EM.py

# -*- coding: utf-8 -*-

import random
import numpy as np
import matplotlib.pyplot as plt
from math import *
from numpy import nanmean


def reduceListIntervals(deltaInit,lengthInterval,liste):
	'''Enter a list of n bins (n is maximal). Give a length of intervals. 
	It returns a shorter list that sums up juxtaposed values

	liste: The initial long list
	lengthInterval: The desired length of the intervals to be obtained
	deltaInit: The point at which to start merging (usually 0)'''

	maxNumberOfBins = len(liste)
	mergedList = []
	i = 0
	while ((i+1)*lengthInterval + deltaInit) <=  maxNumberOfBins:
		mergedList.append(np.sum(liste[(i*lengthInterval + deltaInit): ((i+1)*lengthInterval + deltaInit)]))
		i +=1
	if len(liste[(i*lengthInterval + deltaInit): maxNumberOfBins])> 0:
		mergedList.append(np.sum(liste[(i*lengthInterval + deltaInit): maxNumberOfBins]))
	return mergedList





def reduceListNumberBins(deltaInit,requestedB,liste):
	'''Enter a list of n bins (n is maximal). Give a number of bins. 
	It returns the merged list that sums up juxtaposed values

	liste: The initial long list
	requestedB: The desired number of bins
	deltaInit: The point at which to start merging (usually 0)'''

	listIntegers = np.array([float(i) for i in range(len(liste))])
	widthInterval = float((len(liste) - deltaInit)/requestedB)
	mergedList = [0] * requestedB
	for  i in range(len(mergedList)-1):
		a = deltaInit + i * widthInterval
		b = deltaInit + (i+1) * widthInterval
		indexes = np.where((a<=listIntegers) & (listIntegers <b))[0]
		mergedList[i] = np.sum([liste[u] for u in indexes])
	return mergedList, widthInterval
	



def initializePandPi(K,B,data,epsilonForInitialization = 0.1):

	# data must be a list
	if type(data) is not list:   
		data = data.tolist()

	#sum of pi must be =  1 
	Pi = list(np.random.dirichlet(np.ones(K),size=1)[0])   
		   
	# the process for initializing P
	P = []
	# the strategy for initializing correctly P: (1-2epsilonForInitialization) * H_qlcq + epsilonForInitialization * H_moyen + epsilonForInitialization * unif
	H_moyen = nanmean(data, axis = 0)
	#print("Data: ", data)
	#print("Average histogram: ", H_moyen)

	for k in range(K):
		H_l = random.choice(data)
		T1 = [(1-2*epsilonForInitialization)*u for u in H_l]
		#print ("Term 1 for P cluster " , k, ": ", T1)
		
		
		
		T2 = [epsilonForInitialization * u for u in H_moyen]
		#print ("Term 2 for P cluster " , k, ": ", T2)
		
		T3 = [epsilonForInitialization/B]*len(data[0])
		#print ("Term 3 for P cluster " , k, ": ", T3)
	
		P_k = [(T1[u] + T2[u] + T3[u]) for u in range(len(data[0]))]
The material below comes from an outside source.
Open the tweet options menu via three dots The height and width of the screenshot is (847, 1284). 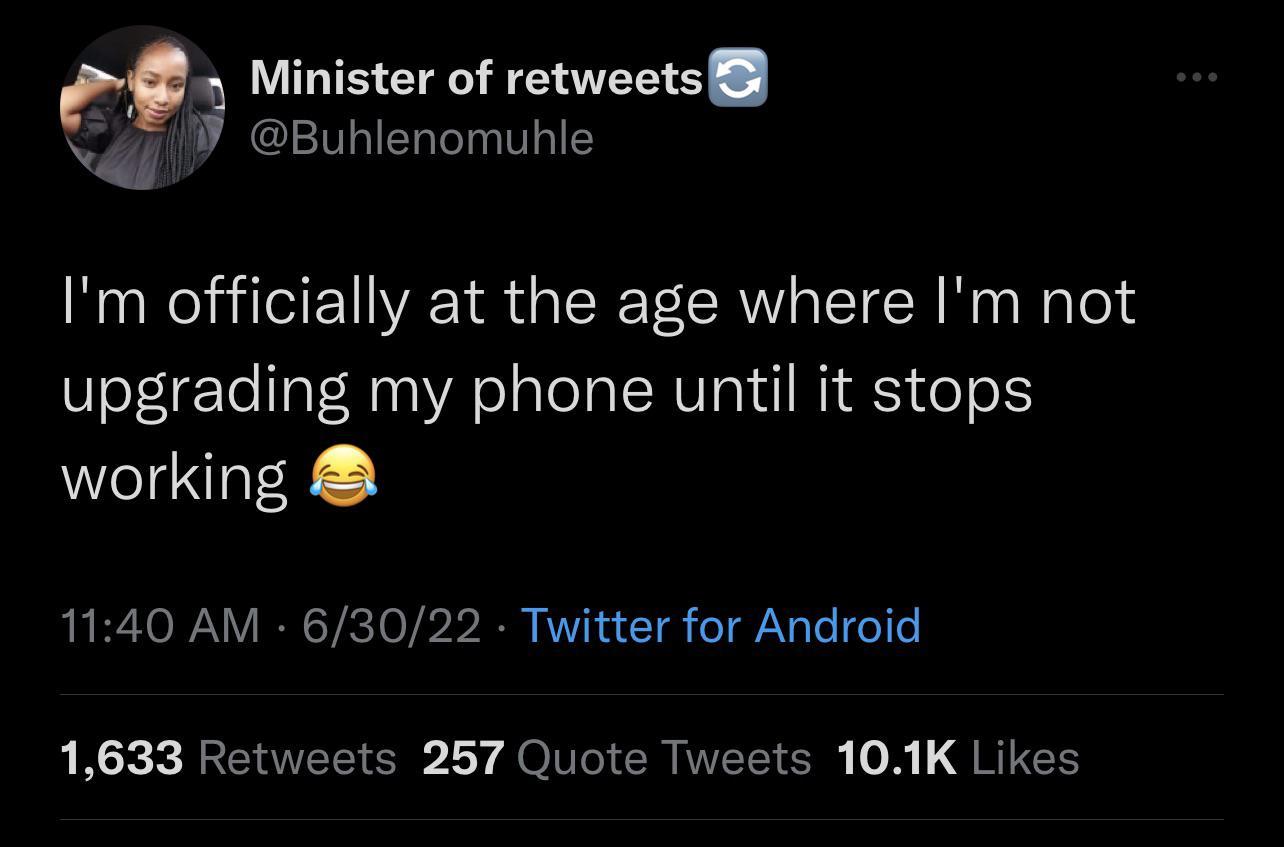1197,76
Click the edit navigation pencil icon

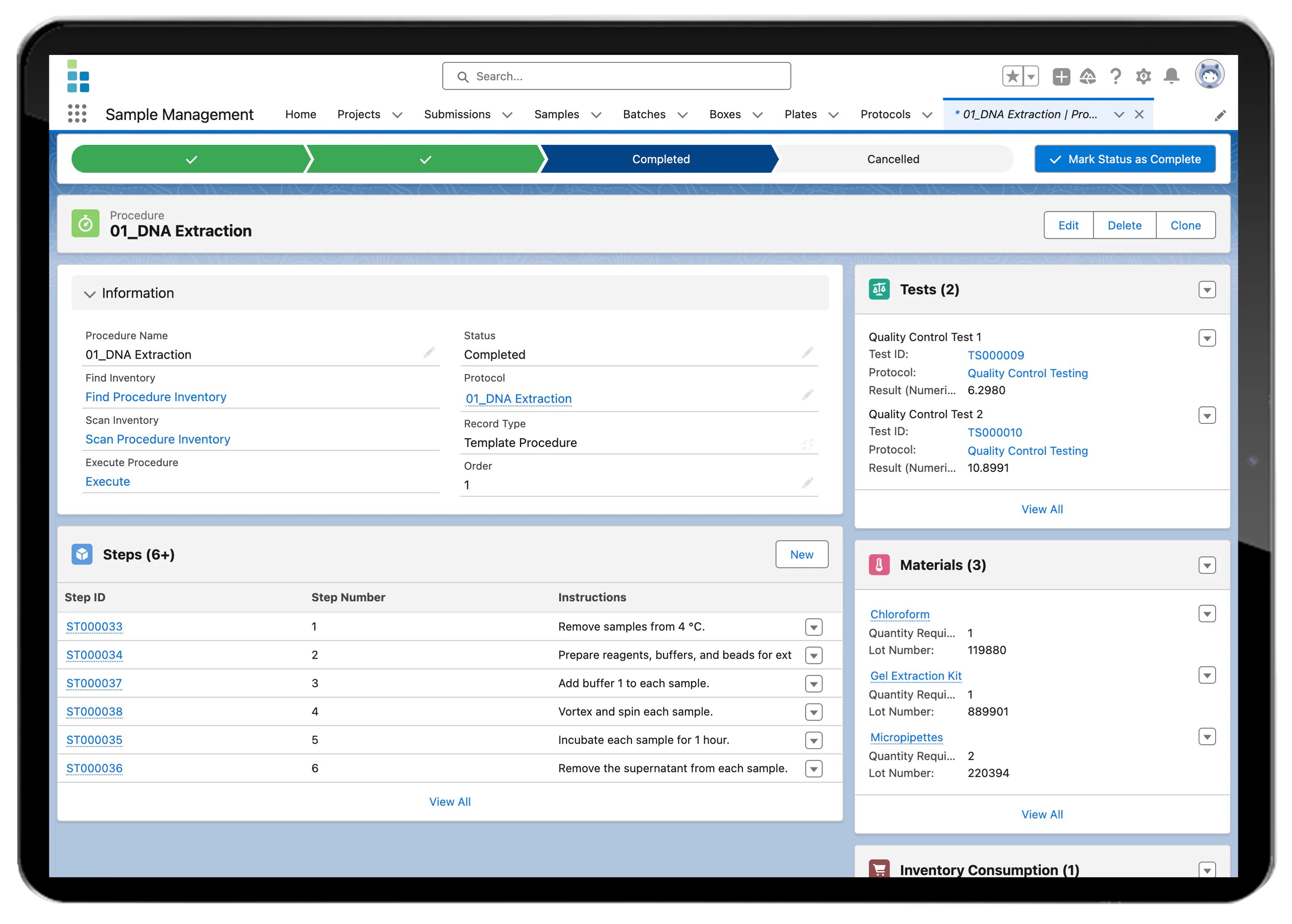1220,116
		# renormalize in order to have a proba distribution
		P_k = [u/sum(P_k) for u in P_k]
		P.append(P_k)

	#we need to ensure that P and Pi are not too low (the likelihood would explode)    
	P = np.maximum(P, 10**(-100))
	Pi = np.maximum(Pi, 10**(-100))
		
	return P, Pi

 
def logMultinomialDistributionFunction(data_l,P_k):
	return np.dot(np.log(P_k),  data_l)

def logMultinomialDistributionFunctionK(data,P_k):
	return np.sum(np.dot(  data , np.log(P_k)))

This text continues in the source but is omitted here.